# Similarity, Neighbors, Clustering
# and...
# Whiskey Analytics!


Spring 2018 - Prof. Foster Provost

Teacher Assistant: Nicholas Garcia
****

In [None]:
# Import the libraries we will be using
import numpy as np
import pandas as pd
from sklearn import metrics
from sklearn.model_selection import train_test_split

from scipy.spatial.distance import pdist, squareform
from scipy.cluster.hierarchy import linkage, dendrogram

from sklearn.cluster import KMeans
from sklearn.neighbors import KNeighborsClassifier
from scipy.spatial import distance

%matplotlib inline
import matplotlib.pylab as plt
plt.rcParams['figure.figsize'] = 14, 8

from dstools import data_tools

np.random.seed(36)

# Whiskey Analytics

**Given that I discover that I like one whiskey, how can I find another that I might like?**

Let's talk about that.....



-


-


-


-


-


-


-


-


-


-

# Data
Following that discussion (see Chapter 6 of *Data Science for Business*, if this wasn't interactive for you), we have compiled a scotch whiskey data set. You can find it in `data/scotch.csv`.

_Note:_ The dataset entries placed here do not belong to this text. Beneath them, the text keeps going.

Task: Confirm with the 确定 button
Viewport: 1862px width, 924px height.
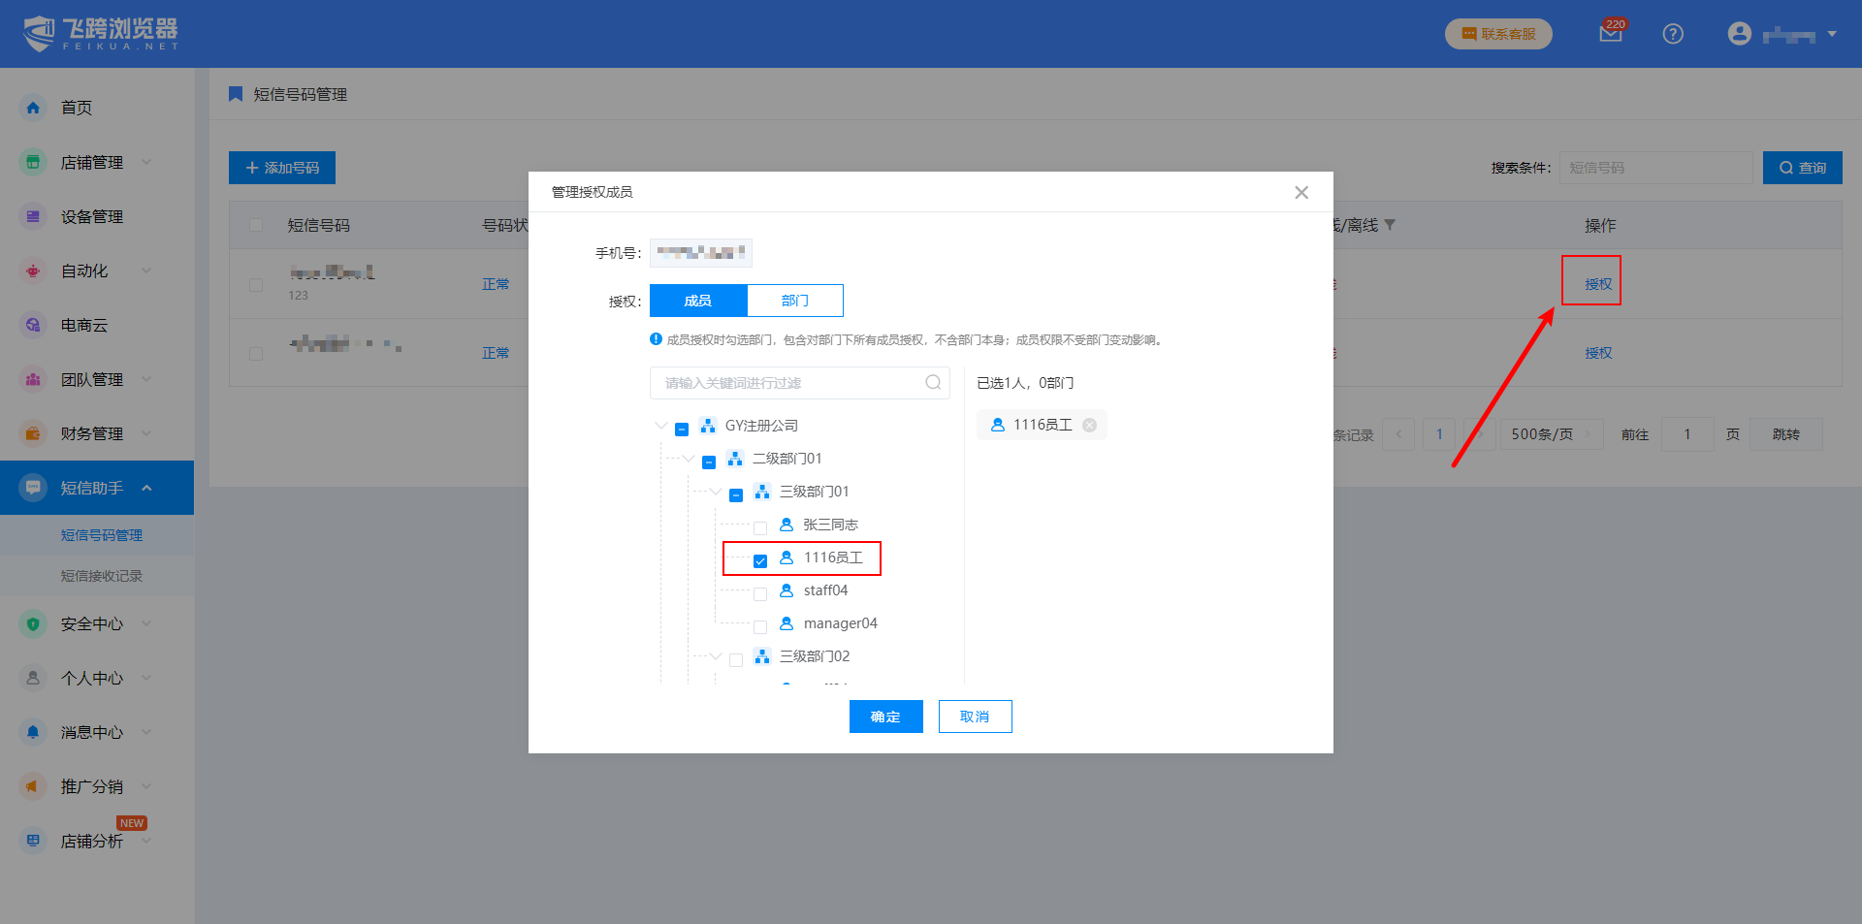Action: 885,717
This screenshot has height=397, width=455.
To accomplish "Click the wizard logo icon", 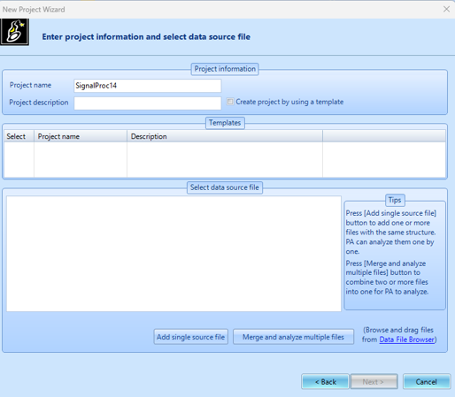I will 14,32.
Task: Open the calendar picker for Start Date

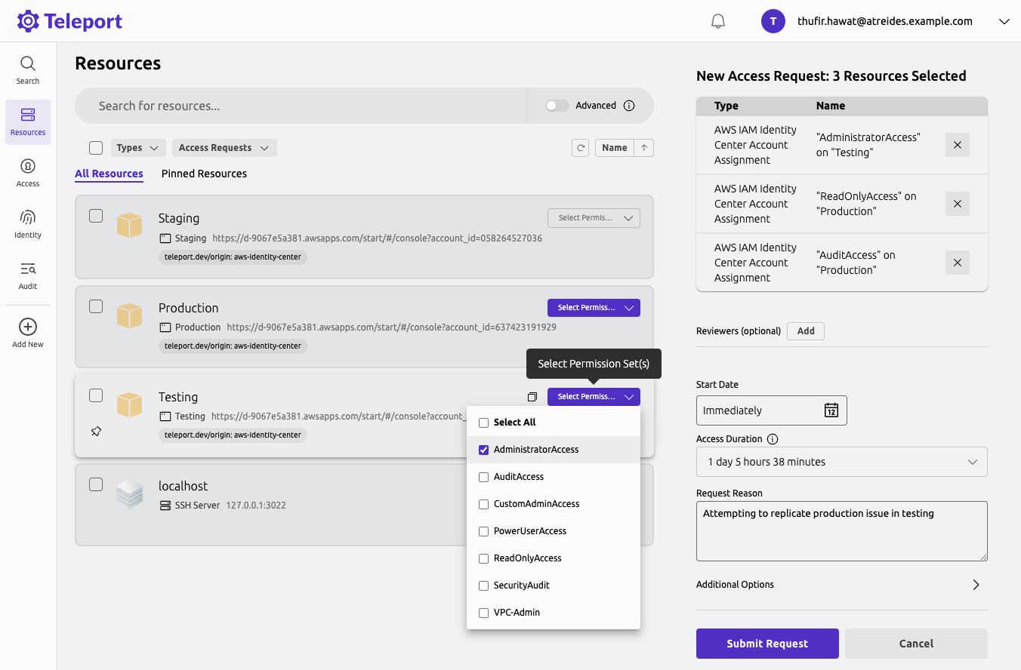Action: tap(831, 410)
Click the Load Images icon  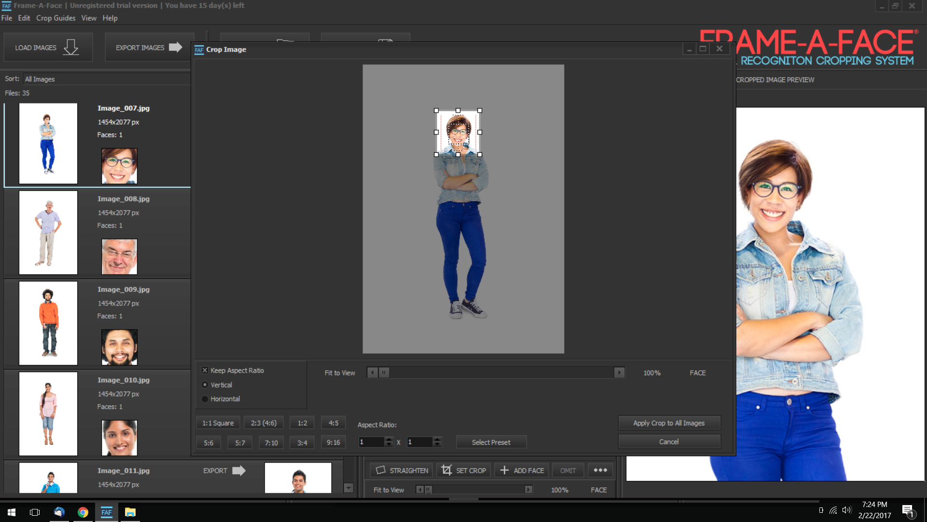pos(70,47)
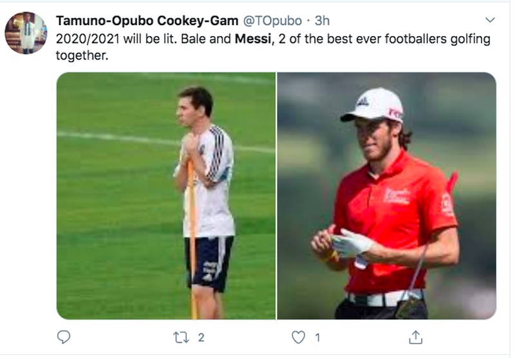Click the white golf glove in right photo

click(x=351, y=243)
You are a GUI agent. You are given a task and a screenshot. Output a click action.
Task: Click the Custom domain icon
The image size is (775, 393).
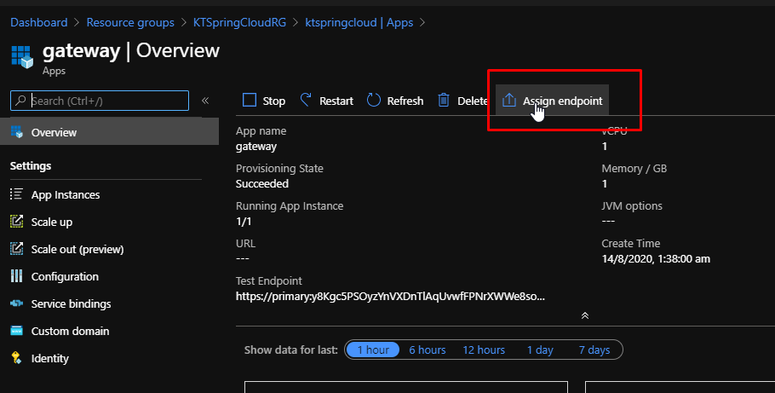[x=16, y=331]
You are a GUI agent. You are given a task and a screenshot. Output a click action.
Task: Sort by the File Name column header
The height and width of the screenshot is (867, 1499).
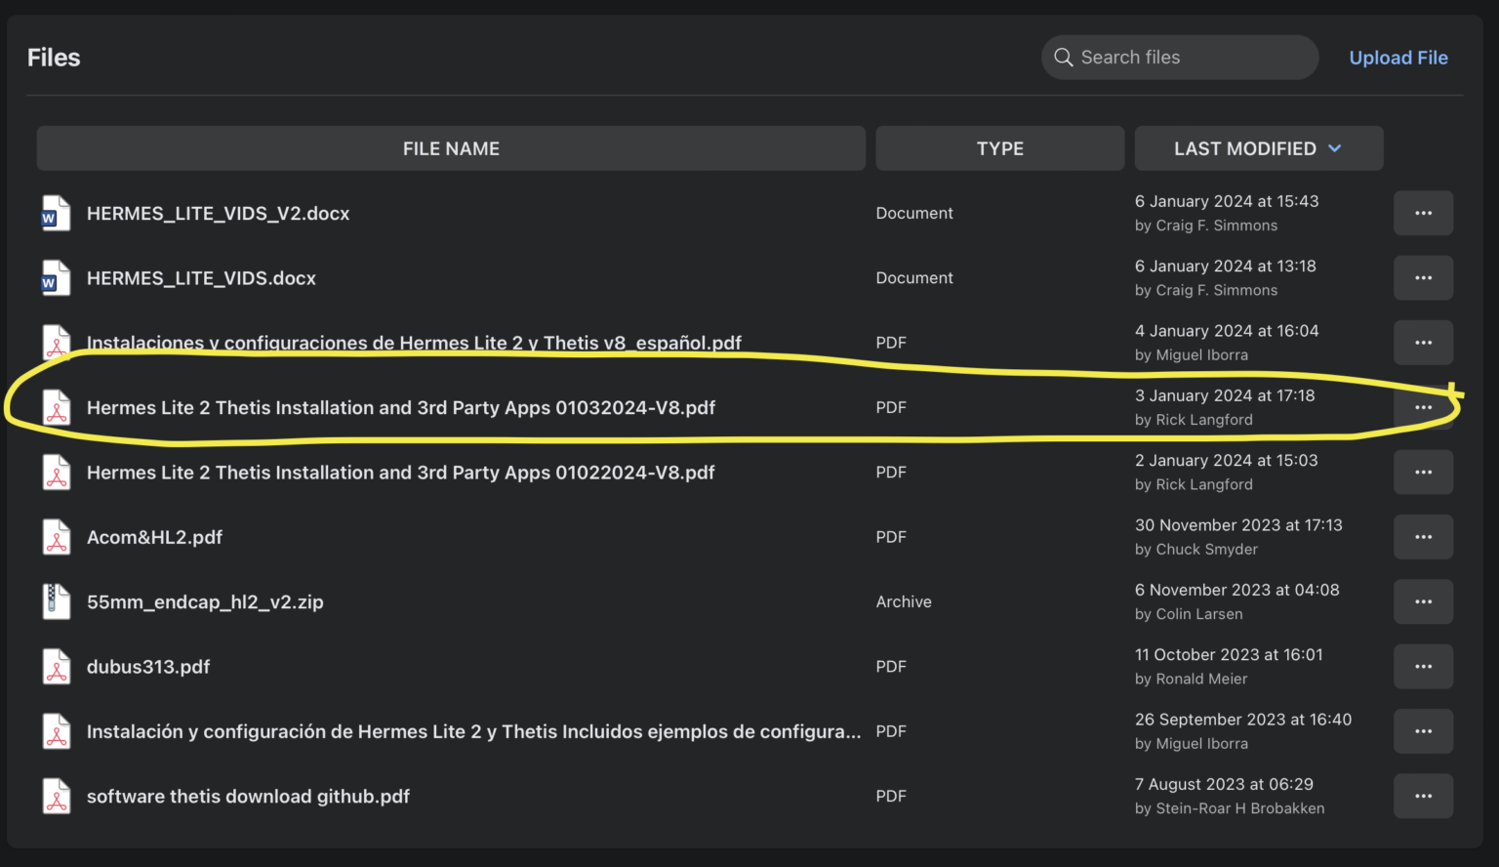451,148
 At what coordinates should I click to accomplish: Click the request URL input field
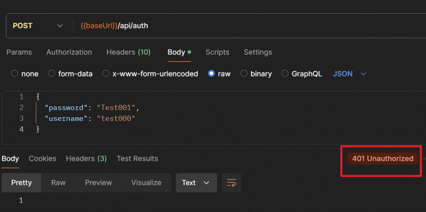(x=250, y=26)
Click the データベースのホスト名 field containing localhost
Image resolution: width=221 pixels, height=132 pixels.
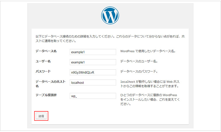(x=93, y=83)
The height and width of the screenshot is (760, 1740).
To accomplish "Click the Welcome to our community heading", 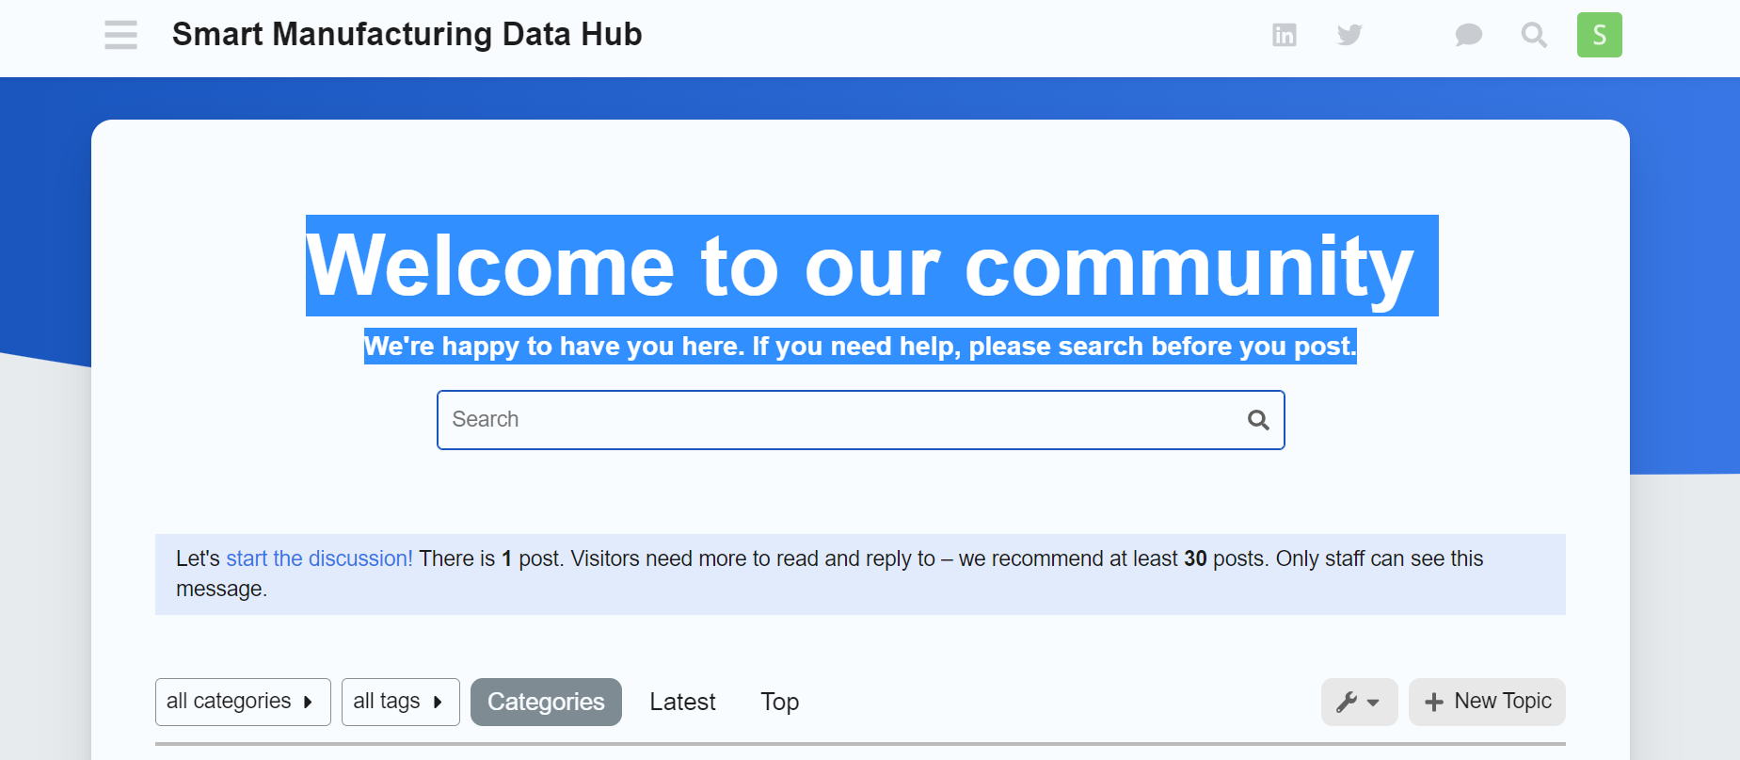I will pyautogui.click(x=859, y=266).
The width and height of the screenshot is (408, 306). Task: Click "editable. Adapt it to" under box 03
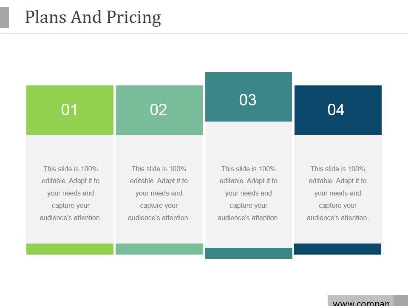pyautogui.click(x=249, y=181)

The data consists of 5 general whiskey attributes, each of which has many possible values:

- **Color**: yellow, very pale, pale, pale gold, gold, old gold, full gold, amber, etc.
- **Nose**: aromatic, peaty, sweet, light, fresh, dry, grassy, etc.
- **Body**: soft, medium, full, round, smooth, light, firm, oily.
- **Palate**: full, dry, sherry, big, fruity, grassy, smoky, salty, etc.
- **Finish**: full, dry, warm, light, smooth, clean, fruity, grassy, smoky, etc.

Let's read it in and take a look. There are a few other features unrelated to the ones above. For this class, we will be dropping them. However, feel free to check them out!

In [None]:
data = pd.read_csv("data/scotch.csv")

data = data.drop([u'age', u'dist', u'score', u'percent', u'region', u'district', u'islay', u'midland', u'spey', u'east', u'west', u'north ', u'lowland', u'campbell', u'islands'], axis=1)

In [None]:
data.head()

# Similarity measures

Once we have objects described as data, we can compute the similarity between different objects.  As with most data analytics, the tried-and-true way to represent objects with data is to create a **feature vector** for each object.

Thus, each of our whiskeys now is described by its feature vector (68 attributes).

In [None]:
data_tools.feature_printer(data, 'Aberfeldy') 

In [None]:
data.loc['Aberfeldy']

We can see any other whiskey and its vector, including Foster's favorite, "Bunnahabhain".

In [None]:
print ( data_tools.feature_printer(data, 'Bunnahabhain') )

So ... Foster would like to know: What other whiskeys are similar to Bunnahabhain?  Generally, how can we compute similarity between whiskeys?  We've reduced this question to: how can we compute similarity between objects described as feature vectors.

There are many similarity measures.  Similarity is often cast as "closeness" in some space, as computed by a distance measure.  Often in data science, the terms similarity and distance are used interchangeably (a little strangely to the uninitiated). 

We'll use the library scipy.spatial.distance available [here](http://docs.scipy.org/doc/scipy/reference/spatial.distance.html)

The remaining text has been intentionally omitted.